Text and item location entries.
┌──

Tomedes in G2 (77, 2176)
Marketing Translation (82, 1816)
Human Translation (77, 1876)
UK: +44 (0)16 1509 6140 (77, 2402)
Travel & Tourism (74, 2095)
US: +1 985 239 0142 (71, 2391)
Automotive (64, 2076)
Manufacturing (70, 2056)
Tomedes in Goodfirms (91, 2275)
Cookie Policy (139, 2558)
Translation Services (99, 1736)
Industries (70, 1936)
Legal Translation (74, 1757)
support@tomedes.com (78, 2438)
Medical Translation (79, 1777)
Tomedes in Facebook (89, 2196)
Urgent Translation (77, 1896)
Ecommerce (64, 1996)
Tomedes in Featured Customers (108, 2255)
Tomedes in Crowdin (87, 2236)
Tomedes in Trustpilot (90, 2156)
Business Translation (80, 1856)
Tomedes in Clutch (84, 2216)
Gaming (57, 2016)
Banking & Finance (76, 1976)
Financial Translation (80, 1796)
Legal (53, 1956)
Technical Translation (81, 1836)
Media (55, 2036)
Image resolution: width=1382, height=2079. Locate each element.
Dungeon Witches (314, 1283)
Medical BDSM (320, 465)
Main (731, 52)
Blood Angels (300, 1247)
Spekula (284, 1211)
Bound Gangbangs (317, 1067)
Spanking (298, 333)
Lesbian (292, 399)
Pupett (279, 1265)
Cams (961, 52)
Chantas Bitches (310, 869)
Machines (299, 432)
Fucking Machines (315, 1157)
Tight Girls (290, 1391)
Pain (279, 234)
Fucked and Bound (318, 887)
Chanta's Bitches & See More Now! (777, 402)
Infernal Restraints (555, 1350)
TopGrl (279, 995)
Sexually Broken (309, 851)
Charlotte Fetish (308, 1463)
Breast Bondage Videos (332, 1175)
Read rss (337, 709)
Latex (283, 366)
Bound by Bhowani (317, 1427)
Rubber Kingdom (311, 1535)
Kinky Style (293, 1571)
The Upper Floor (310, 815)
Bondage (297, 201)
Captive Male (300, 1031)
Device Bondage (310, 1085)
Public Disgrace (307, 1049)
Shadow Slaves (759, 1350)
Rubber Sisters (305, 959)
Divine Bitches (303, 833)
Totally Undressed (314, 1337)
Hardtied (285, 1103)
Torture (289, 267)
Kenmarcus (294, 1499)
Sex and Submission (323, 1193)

└──

Exercise description. List every line in the entries above that contains the string "Bitches", matching case exactly.

In response.
Chantas Bitches (310, 869)
Chanta's Bitches & See More Now! (777, 402)
Divine Bitches (303, 833)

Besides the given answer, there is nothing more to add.